> [Exercise objective]:
Reproduce the listing below line for line, leaving out the pictures.

> [Dataset rows]:
== == ==
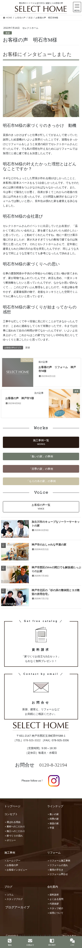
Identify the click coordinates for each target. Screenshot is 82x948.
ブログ (8, 886)
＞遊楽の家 (53, 823)
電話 (10, 944)
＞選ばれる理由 (12, 822)
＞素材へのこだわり (14, 826)
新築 (8, 33)
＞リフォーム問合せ (57, 874)
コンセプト (11, 814)
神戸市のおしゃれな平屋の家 (49, 544)
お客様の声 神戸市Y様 (19, 398)
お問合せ (30, 944)
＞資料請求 (53, 894)
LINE (72, 944)
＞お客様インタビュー (15, 869)
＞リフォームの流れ (57, 865)
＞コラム (9, 894)
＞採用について (55, 913)
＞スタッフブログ (13, 899)
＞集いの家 (53, 814)
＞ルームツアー (12, 860)
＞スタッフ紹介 (55, 908)
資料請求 (52, 944)
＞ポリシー (10, 840)
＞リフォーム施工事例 (58, 860)
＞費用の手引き (55, 869)
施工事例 (9, 852)
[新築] (64, 403)
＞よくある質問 (55, 899)
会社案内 (52, 886)
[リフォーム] (17, 372)
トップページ (12, 806)
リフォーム (54, 852)
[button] (41, 442)
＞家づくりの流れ (13, 835)
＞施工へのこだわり (14, 831)
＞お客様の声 (11, 865)
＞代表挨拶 (53, 903)
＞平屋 (50, 828)
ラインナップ (55, 806)
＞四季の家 (53, 819)
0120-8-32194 (53, 765)
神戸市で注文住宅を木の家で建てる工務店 (40, 935)
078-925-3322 (32, 740)
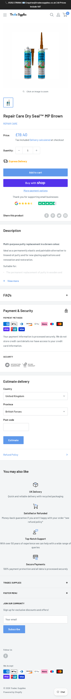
== == ==
> [Expected output]:
Identify the click coordinates for each target. Screenshot is 82x948.
ブログ (8, 886)
＞遊楽の家 (53, 823)
電話 (10, 944)
＞選ばれる理由 (12, 822)
＞素材へのこだわり (14, 826)
新築 (8, 33)
＞リフォーム問合せ (57, 874)
コンセプト (11, 814)
神戸市のおしゃれな平屋の家 (49, 544)
お客様の声 神戸市Y様 (19, 398)
お問合せ (30, 944)
＞資料請求 (53, 894)
LINE (72, 944)
＞お客様インタビュー (15, 869)
＞リフォームの流れ (57, 865)
＞コラム (9, 894)
＞採用について (55, 913)
＞スタッフブログ (13, 899)
＞集いの家 (53, 814)
＞ルームツアー (12, 860)
＞スタッフ紹介 (55, 908)
資料請求 (52, 944)
＞ポリシー (10, 840)
＞リフォーム施工事例 (58, 860)
＞費用の手引き (55, 869)
施工事例 (9, 852)
[新築] (64, 403)
＞よくある質問 (55, 899)
会社案内 (52, 886)
[リフォーム] (17, 372)
トップページ (12, 806)
リフォーム (54, 852)
[button] (41, 442)
＞家づくりの流れ (13, 835)
＞施工へのこだわり (14, 831)
＞お客様の声 (11, 865)
＞代表挨拶 (53, 903)
＞平屋 (50, 828)
ラインナップ (55, 806)
＞四季の家 (53, 819)
0120-8-32194 (53, 765)
神戸市で注文住宅を木の家で建てる工務店 (40, 935)
078-925-3322 (32, 740)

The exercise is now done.